* DATA RECORDS:
____

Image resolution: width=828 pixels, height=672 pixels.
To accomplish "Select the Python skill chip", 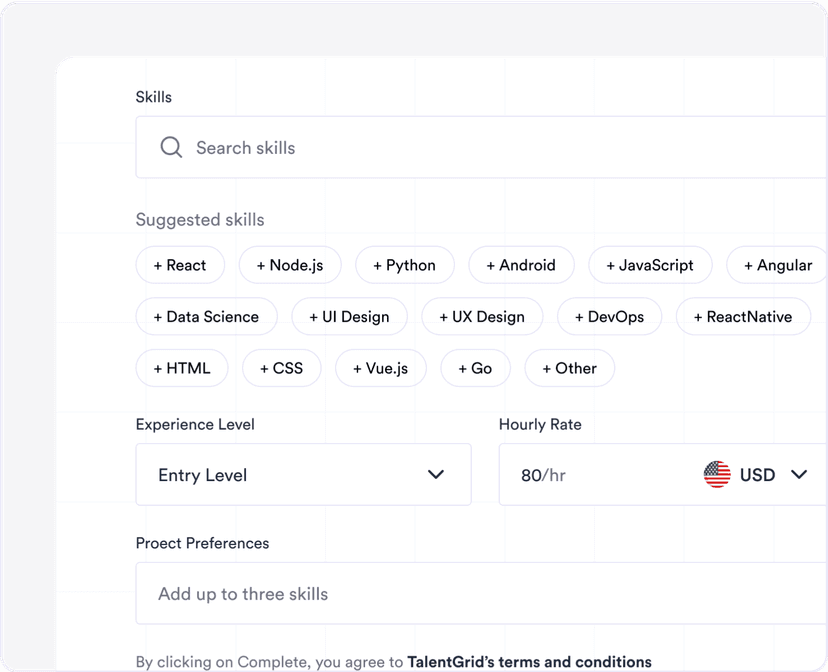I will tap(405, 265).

____

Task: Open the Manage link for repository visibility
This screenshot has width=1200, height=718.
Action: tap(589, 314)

____

* WHAT IS REQUIRED: Can you write out the items again, starting at the line that contains "Task: Open the" and ending at the line that contains "Action: tap(589, 314)", but replace "repository visibility" with "branch protection" and keep everything else the same?

* SOLVED EXERCISE:
Task: Open the Manage link for branch protection
This screenshot has width=1200, height=718.
Action: tap(589, 314)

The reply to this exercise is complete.